**TEXT SHOWN:**
>> Start

The Israel conflict has divided Democrats. Will it affect North Carolina's 2024 elections?

The conflict in Gaza has aggravated sore spots for North Carolina Republicans and Democrats in different ways. And in a swing state known for tight races, neither side of the aisle can afford to lose many voters or donors.
Posted 2023-12-01T17:32:58+00:00 - Updated 2023-12-04T01:01:18+00:00
Some students rallied in support of Palestine and others in support of Israel on campus at UNC-Chapel Hill on Thursday.

In the North Carolina General Assembly, a dozen Democrats faced criticism following the Oct. 7 attack by Hamas on Israel for refusing to vote for an otherwise unanimous resolution calling for the U.S.’s “full and unequivocal support of Israel, financially and otherwise.”

The state Democratic Party has grappled with criticism from some of its members for not formally recognizing a proposed Jewish Caucus — an effort that predates the recent Israel-Hamas conflict but gained national attention because of it.

In town halls, municipal Democratic officials — the people who typically decide on things such as whether to resurface local tennis courts or how to maintain bike trails — are facing pressure to support resolutions that call for de-escalation in Gaza. Democratic members of the Carrboro Town Council, for instance, were split over a Nov. 14 resolution condemning Islamophobia and antisemitism while urging the Biden administration to call for an “end the current violence.” It passed by a vote of 4 to 3.

Violence occurring nearly 10,000 miles away has aggravated a longstanding sore spot for the Democratic Party, up and down government.

Democrats tout their party as a “big tent,” home to supporters of Israel and Palestinians. But as the armed conflict continues and tensions rise, it threatens to distract Democrats from issues they had hoped to campaign around, such as voting laws and reproductive rights. Party leaders’ responses have left some members feeling ignored or alienated. And, in a state known for its tight presidential and gubernatorial races, the party can’t afford to lose many voters.

>> End

**PROBLEM:**
Decide whether each statement agrees with the article on the Israel conflict and North Carolina Democrats, answering yes or no and quoting the words from the article that settle it: (a) The Carrboro Town Council resolution passed by a vote of 4 to 3. (b) The effort to form a Jewish Caucus began only after the Oct. 7 attack. (c) A dozen Democrats in the General Assembly refused to vote for the resolution supporting Israel.

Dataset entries

>> Start

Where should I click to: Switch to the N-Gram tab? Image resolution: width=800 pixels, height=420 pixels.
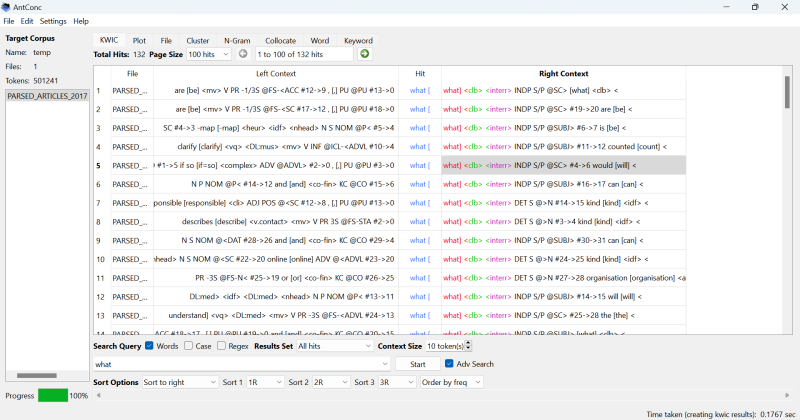(x=238, y=41)
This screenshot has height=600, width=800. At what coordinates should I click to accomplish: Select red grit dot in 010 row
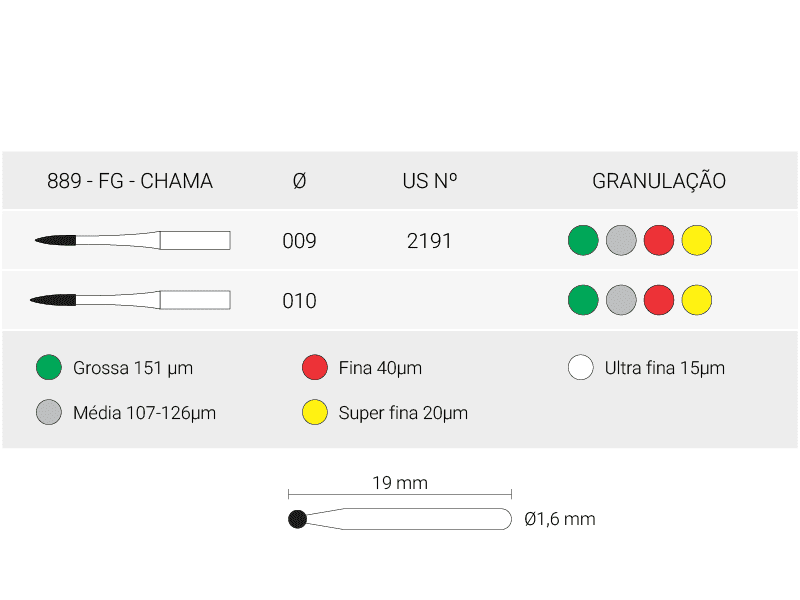pyautogui.click(x=659, y=300)
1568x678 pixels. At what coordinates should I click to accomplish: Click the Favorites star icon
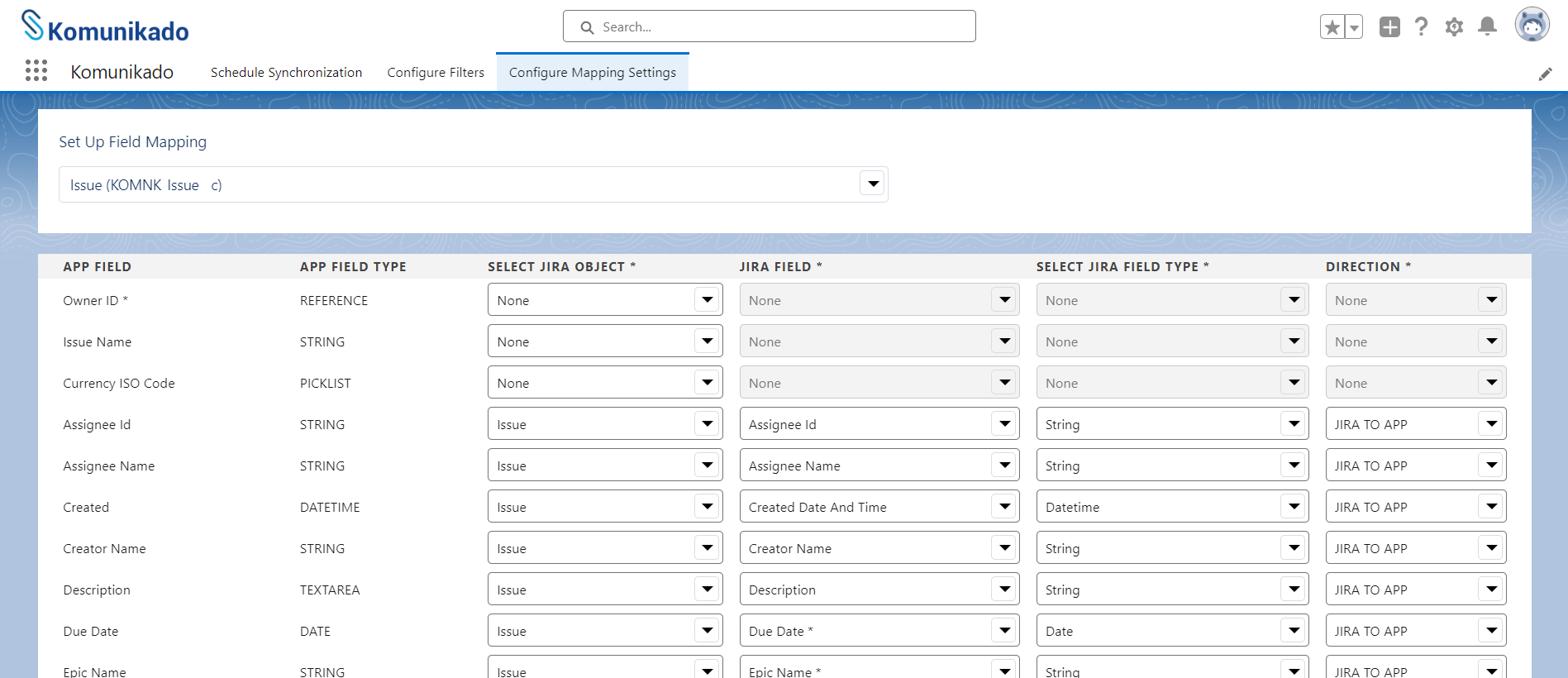pyautogui.click(x=1332, y=27)
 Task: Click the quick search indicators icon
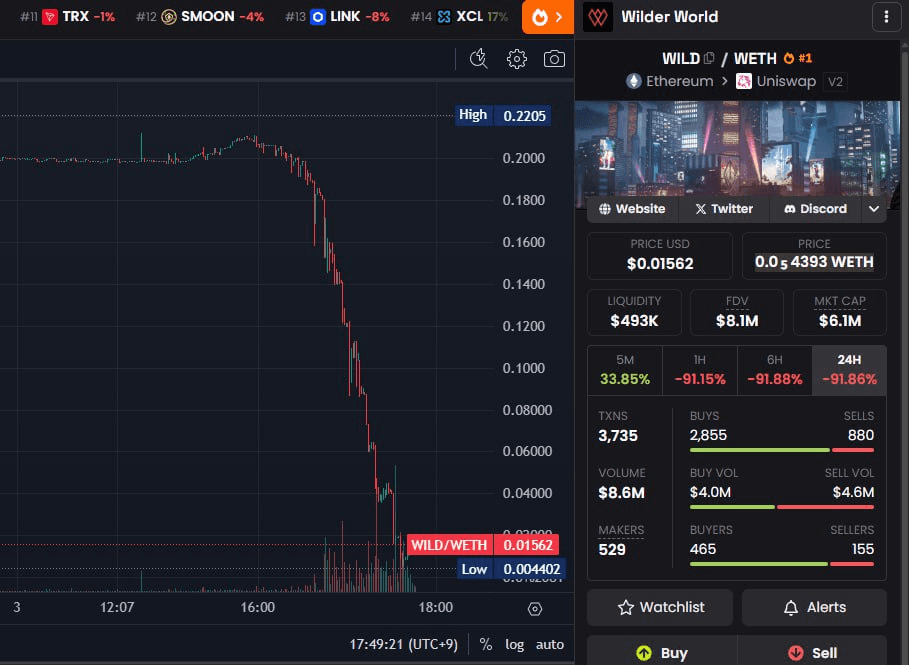[479, 59]
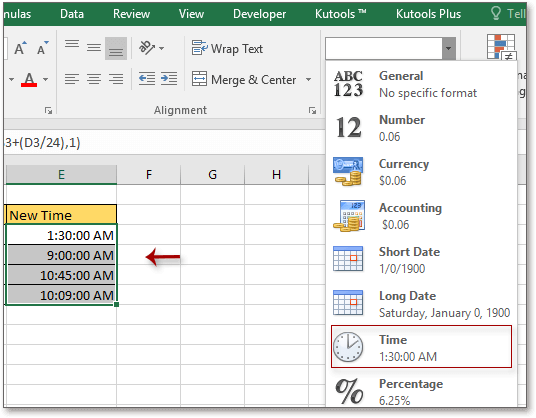The image size is (536, 418).
Task: Switch to the Kutools Plus tab
Action: (428, 14)
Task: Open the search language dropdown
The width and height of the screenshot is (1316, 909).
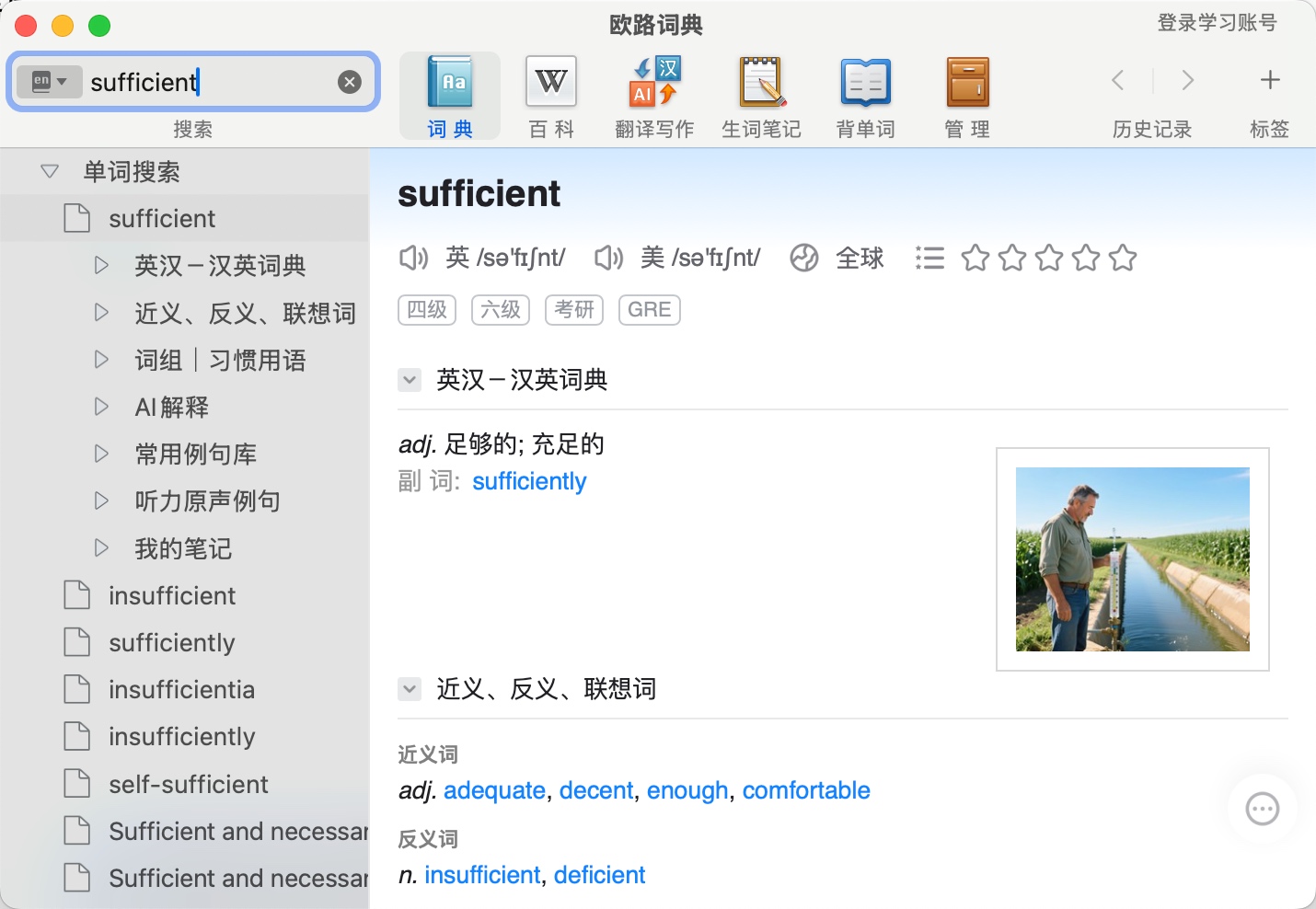Action: [50, 82]
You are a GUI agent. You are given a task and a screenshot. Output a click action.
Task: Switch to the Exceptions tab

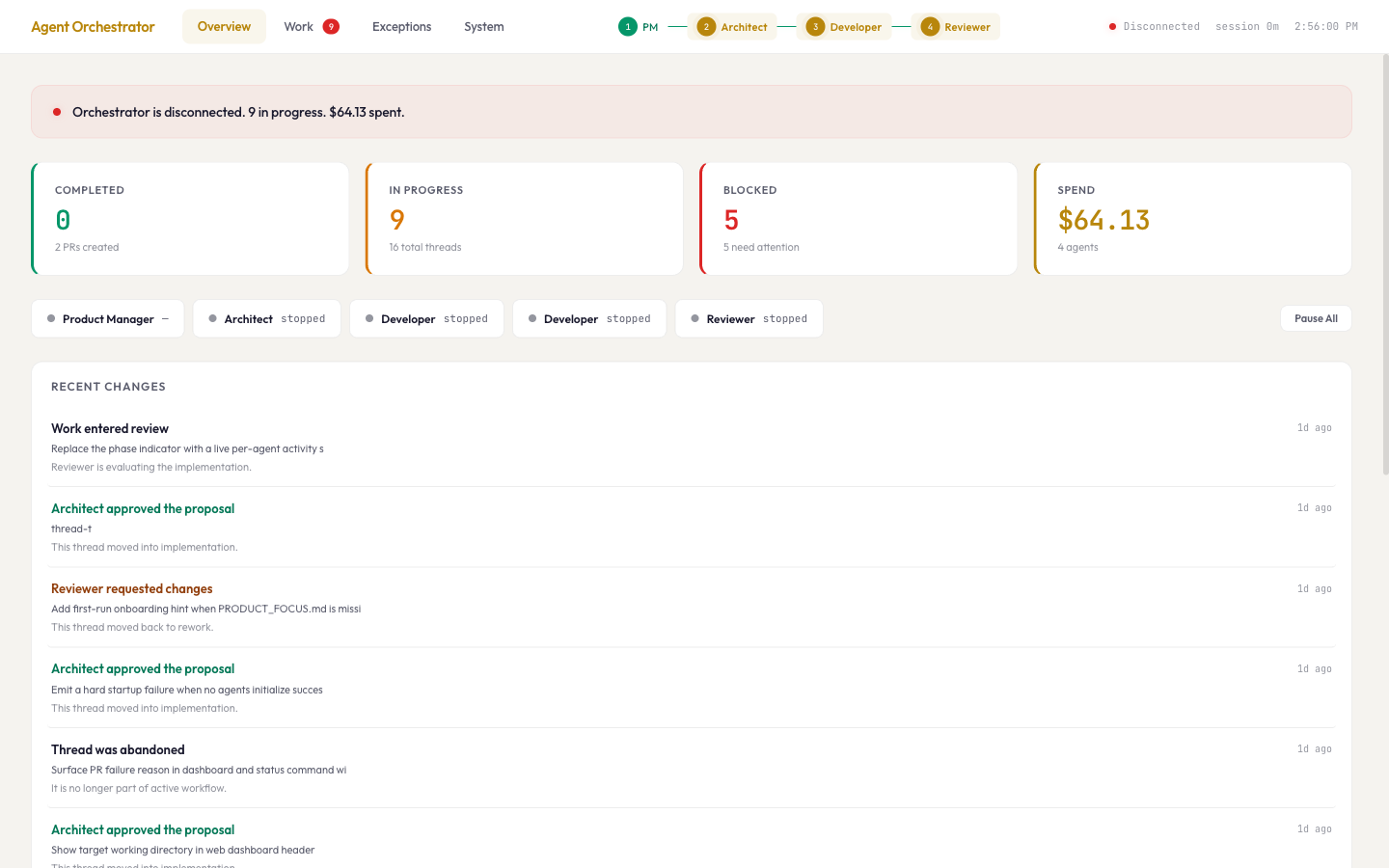coord(401,26)
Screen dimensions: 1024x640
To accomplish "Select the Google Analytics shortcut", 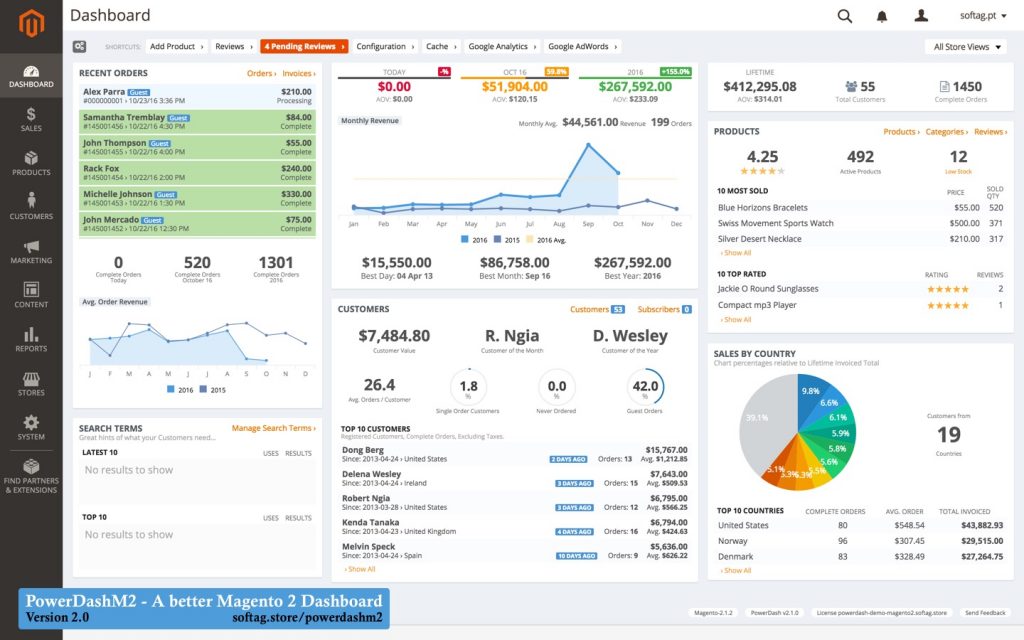I will [500, 46].
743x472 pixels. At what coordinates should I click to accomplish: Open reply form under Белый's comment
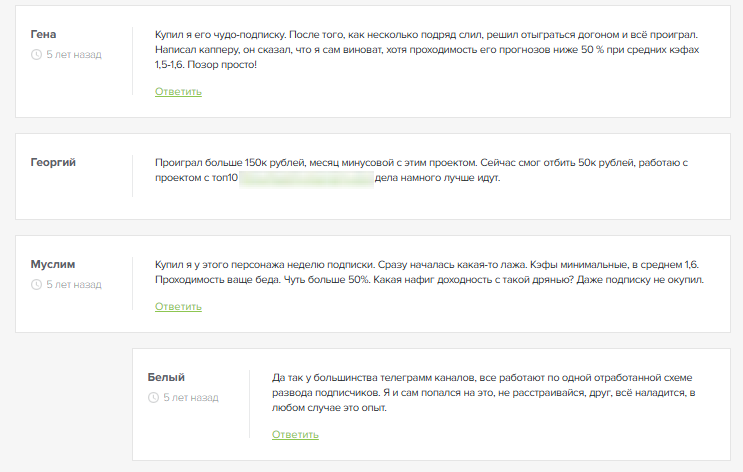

>> End

**TASK RESPONSE:**
(a) Yes: "It passed by a vote of 4 to 3."
(b) No: "an effort that predates the recent Israel-Hamas conflict"
(c) Yes: "a dozen Democrats faced criticism following the Oct. 7 attack by Hamas on Israel for refusing to vote for an otherwise unanimous resolution"